A Venezia "Philomena", storia vera di una ragazza madre, apre riflessione piu che
temute polemiche
Proiettato in concorso alla Mostra del Cinema di Venezia uno dei film più attesi,
“Philomena” del regista britannico Stephen Frears, ispirato alla vera storia dell’oggi
ottantenne irlandese Philomena Lee. Un remoto tragico passato, un recente perdono,
due visioni del mondo e della vita, fede e laicità, una Chiesa sulla strada della
purificazione e del dialogo con il mondo moderno. Un film su cui riflettere. Il servizio
di Luca Pellegrini.
Forse anche
nel cinema, così come dimostra il lavoro di alcuni suoi autori più amati, è giunto
il momento di disinnescare le polemiche. E’ giusto e storicamente doveroso affrontare
le piaghe della Chiesa e tergerle, come accadde alle ferite di chi stava sulla croce,
recuperando una memoria che sia di esempio, monito e purificazione per tutti. Stephen
Frears, pur nell’indipendenza del suo pensiero e nella ribadita adesione a una ferma
laicità - con la quale sempre dialogare nel reciproco rispetto - porta in concorso
a Venezia Philomena, riceve tributi e applausi incondizionati, prudentemente
anche da parte della stampa cattolica, pur se proprio gli anni post-bellici nella
tribolata Irlanda presentavano ancora tanti lati oscuri e tragici, frutto di un passato
saldamente ancorato alla tradizione e talvolta non esente, purtroppo, dal fanatismo
religioso e dal rigorismo morale. Il film è spirato alla vera storia di Philomena
Lee, ragazza madre che viene sottratta al probabile destino di un aborto, inglobata
nel convitto di suore tristemente famose per il loro rapporto ben poco cristiano con
tante ragazze. Condotte al parto con mezzi sommari, i neonati erano poi strappati
alle madri e affidati a ricchi, prevalentemente americani. Accadde così, ma allo scoccare
dei cinquant’anni del figlio perduto, la madre decide di mettersi alla sua ricerca,
aiutata da un cinico giornalista. In America scoprirà della sua morte in giovane età
e poi altre tristi verità, delle quali ferisce soprattutto il suo pervicace e difensivo
occultamento da parte delle religiose.
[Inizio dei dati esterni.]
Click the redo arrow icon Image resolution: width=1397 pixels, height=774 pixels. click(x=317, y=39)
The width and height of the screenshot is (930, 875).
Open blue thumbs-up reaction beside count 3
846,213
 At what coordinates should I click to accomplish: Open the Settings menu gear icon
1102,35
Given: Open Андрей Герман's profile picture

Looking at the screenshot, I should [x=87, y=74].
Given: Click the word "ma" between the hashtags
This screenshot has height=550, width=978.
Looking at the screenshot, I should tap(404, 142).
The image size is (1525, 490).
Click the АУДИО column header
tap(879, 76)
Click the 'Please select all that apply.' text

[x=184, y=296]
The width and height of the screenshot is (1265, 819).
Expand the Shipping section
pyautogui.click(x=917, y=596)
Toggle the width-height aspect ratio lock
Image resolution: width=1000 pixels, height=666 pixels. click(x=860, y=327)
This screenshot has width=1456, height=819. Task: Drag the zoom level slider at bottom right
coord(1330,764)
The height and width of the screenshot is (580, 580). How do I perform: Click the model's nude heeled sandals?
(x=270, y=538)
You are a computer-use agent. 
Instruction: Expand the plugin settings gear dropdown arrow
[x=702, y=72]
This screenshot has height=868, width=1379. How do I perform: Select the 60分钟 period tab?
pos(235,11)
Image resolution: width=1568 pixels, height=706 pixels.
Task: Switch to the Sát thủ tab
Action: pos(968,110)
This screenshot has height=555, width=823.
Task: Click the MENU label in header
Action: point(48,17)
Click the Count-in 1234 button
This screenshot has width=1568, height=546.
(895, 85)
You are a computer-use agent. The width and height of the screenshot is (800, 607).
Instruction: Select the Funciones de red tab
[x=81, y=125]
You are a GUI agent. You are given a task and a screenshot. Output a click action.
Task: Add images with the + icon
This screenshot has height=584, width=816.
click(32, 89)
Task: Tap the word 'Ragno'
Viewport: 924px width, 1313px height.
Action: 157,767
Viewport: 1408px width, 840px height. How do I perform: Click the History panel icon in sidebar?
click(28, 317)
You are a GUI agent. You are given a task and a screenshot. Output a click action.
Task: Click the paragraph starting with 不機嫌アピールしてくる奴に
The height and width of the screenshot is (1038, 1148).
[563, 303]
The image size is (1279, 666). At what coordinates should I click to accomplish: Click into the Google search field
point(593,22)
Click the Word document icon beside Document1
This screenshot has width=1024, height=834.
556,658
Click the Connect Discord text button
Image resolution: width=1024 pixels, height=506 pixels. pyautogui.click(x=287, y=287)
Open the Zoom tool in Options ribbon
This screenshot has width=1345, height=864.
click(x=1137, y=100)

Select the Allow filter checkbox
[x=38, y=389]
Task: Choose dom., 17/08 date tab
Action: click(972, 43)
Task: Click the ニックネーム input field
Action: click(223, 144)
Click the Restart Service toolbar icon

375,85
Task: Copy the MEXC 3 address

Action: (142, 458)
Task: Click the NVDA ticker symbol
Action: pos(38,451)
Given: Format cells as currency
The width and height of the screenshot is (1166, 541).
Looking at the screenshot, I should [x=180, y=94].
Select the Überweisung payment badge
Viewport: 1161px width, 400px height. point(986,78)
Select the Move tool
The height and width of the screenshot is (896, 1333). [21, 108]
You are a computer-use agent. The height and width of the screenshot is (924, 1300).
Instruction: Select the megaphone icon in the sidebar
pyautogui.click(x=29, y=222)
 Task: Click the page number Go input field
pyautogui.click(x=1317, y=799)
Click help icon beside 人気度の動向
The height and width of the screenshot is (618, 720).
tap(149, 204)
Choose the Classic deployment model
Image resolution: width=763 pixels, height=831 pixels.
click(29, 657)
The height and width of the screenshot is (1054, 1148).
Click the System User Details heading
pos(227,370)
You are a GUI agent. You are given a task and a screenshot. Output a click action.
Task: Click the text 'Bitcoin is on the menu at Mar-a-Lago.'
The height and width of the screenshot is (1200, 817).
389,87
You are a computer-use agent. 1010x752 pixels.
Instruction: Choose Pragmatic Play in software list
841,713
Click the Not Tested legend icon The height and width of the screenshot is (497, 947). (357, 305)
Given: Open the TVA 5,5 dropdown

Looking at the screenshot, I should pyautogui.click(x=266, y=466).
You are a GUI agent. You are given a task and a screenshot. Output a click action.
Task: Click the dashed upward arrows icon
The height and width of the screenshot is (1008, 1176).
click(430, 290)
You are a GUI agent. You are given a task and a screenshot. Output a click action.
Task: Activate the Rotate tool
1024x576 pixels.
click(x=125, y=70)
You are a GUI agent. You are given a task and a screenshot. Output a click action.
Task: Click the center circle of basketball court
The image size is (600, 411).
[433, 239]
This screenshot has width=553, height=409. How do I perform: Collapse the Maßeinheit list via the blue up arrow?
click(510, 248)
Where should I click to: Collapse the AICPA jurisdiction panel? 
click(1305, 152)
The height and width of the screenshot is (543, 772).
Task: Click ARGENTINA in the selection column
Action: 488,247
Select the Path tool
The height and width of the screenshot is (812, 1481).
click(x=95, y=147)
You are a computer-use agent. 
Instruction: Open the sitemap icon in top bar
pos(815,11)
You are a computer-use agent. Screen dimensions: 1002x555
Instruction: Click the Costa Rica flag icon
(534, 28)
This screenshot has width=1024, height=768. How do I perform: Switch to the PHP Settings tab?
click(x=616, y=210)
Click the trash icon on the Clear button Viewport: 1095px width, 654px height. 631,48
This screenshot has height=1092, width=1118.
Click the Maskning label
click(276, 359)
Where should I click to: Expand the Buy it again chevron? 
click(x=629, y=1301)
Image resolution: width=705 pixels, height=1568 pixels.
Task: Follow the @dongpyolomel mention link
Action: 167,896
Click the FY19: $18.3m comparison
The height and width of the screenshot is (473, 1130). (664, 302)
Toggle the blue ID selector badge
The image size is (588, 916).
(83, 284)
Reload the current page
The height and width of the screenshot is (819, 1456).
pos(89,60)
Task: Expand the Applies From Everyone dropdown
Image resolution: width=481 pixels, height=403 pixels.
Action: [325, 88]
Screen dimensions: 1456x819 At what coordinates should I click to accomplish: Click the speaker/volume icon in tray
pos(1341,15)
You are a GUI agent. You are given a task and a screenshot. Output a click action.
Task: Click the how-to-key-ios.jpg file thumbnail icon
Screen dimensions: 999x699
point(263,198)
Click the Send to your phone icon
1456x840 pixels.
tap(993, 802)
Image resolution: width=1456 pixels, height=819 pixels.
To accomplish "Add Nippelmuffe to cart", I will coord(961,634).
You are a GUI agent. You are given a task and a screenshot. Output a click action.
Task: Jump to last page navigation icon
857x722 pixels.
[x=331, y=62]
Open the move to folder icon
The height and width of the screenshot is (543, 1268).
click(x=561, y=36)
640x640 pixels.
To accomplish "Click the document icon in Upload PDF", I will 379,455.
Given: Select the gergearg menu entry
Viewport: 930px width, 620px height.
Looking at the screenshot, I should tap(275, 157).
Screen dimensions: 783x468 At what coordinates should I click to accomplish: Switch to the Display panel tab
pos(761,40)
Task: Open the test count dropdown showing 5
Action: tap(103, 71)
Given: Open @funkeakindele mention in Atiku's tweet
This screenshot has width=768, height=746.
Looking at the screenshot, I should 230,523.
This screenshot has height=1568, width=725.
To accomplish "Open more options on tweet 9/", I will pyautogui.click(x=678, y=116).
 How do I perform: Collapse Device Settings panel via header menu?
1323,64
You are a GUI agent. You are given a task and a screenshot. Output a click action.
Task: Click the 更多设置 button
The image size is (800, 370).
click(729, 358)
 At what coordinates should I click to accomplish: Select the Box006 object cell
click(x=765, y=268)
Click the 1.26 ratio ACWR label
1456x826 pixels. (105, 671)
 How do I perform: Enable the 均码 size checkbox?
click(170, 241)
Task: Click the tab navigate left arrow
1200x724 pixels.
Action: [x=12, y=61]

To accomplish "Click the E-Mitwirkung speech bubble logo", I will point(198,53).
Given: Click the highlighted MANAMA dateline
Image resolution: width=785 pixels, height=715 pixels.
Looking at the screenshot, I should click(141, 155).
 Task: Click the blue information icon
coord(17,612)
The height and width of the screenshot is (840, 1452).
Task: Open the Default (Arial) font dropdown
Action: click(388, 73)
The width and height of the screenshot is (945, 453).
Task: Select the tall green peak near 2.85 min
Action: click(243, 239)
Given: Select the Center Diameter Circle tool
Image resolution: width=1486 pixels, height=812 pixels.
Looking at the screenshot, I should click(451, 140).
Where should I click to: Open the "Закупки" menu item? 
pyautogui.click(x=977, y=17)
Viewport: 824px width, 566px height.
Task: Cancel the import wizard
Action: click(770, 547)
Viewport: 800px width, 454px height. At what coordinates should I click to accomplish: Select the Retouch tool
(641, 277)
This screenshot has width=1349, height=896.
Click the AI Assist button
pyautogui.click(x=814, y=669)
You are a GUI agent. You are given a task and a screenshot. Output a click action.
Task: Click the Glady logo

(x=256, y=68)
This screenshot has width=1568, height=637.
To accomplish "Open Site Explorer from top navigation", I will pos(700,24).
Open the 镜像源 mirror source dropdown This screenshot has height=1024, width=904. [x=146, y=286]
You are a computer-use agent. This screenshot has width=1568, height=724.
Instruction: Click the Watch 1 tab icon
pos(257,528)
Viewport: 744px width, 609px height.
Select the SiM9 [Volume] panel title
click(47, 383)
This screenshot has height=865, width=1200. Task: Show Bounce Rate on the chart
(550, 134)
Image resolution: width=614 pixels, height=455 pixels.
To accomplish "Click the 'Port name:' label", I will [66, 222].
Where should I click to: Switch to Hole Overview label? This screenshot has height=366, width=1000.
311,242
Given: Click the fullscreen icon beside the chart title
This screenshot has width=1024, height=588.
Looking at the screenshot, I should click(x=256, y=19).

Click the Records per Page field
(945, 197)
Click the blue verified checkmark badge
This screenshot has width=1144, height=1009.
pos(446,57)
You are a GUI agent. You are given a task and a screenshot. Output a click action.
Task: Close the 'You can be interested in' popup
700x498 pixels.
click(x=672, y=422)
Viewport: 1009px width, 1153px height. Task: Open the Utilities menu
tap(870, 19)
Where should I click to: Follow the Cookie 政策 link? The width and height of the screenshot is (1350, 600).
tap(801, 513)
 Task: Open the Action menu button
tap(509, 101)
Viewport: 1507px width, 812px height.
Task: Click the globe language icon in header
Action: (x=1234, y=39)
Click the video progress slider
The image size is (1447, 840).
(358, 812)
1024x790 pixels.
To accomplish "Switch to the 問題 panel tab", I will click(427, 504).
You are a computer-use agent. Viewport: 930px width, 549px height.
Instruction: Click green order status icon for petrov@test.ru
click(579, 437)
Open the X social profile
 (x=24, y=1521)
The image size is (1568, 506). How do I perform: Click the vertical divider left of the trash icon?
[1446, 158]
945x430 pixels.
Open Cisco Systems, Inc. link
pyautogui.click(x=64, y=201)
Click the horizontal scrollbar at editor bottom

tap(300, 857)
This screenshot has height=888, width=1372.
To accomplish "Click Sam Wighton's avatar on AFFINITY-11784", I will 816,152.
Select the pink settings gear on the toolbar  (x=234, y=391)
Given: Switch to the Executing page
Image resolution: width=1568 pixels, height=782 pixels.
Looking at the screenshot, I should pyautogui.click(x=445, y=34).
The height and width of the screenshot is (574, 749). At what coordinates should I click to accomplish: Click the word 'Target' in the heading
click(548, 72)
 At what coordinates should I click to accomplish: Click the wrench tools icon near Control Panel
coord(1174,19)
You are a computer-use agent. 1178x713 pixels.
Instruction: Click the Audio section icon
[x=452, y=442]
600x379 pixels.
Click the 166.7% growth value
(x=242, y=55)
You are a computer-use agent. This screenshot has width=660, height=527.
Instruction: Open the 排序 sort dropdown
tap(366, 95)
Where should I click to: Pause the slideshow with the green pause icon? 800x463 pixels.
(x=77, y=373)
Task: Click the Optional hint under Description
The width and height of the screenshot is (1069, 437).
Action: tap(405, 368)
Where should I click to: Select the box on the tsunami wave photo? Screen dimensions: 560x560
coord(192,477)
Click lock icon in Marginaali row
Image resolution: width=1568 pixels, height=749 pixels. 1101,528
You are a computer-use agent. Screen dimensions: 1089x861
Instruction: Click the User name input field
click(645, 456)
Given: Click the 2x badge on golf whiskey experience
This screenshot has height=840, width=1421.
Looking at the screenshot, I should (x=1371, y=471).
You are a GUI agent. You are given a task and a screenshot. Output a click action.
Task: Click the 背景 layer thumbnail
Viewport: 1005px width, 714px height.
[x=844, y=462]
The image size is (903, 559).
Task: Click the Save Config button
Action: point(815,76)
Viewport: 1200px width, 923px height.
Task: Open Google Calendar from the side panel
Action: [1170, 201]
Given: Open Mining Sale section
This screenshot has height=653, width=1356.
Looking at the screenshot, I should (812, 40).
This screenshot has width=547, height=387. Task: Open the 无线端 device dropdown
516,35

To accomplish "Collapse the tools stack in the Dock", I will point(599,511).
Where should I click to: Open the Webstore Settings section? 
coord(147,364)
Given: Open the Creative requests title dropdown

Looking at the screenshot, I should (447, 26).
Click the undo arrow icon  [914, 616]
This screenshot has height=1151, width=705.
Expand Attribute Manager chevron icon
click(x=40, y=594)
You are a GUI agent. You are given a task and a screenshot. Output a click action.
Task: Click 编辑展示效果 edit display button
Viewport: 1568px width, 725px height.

Due mondi si fronteggiano, e il più delle volte
non si capiscono: quello della donna, ancorato ancora e sempre a une fede semplice
e luminosa che rimane il suo inossidabile sostegno; quello dell’uomo, che tra derisione
e incredulità ben manifestate, non comprende i percorsi di chi per i suoi aguzzini
invoca il perdono. Per Philomena è l’unico, doveroso approdo, perché, come dice agli
attoniti suoi interlocutori, “vivere nella rabbia è sfibrante”. Una regia prudente,
equilibrata, forte di una sceneggiatura impeccabile, condita di umorismo che stempera
il dolore e il possibile orrore, Judi Dench che si conferma come una delle più grandi
attrici viventi, un cast che è un vero gioiello. Tutto concorre a fare del film non
lo scandalo che forse tanti cercavano per riaprire battaglie che si sperano oggi finalmente
fuori moda, ma una compiuta rivisitazione di un difficile momento storico e di un
percorso umano e cristiano che brilla di esempio per tanti e che per questo, com’è
stato chiesto dagli artisti presenti a Venezia, non si dovrebbe evitare. Con spirito
critico e senza paura. Perché oggi i tempi sono maturi.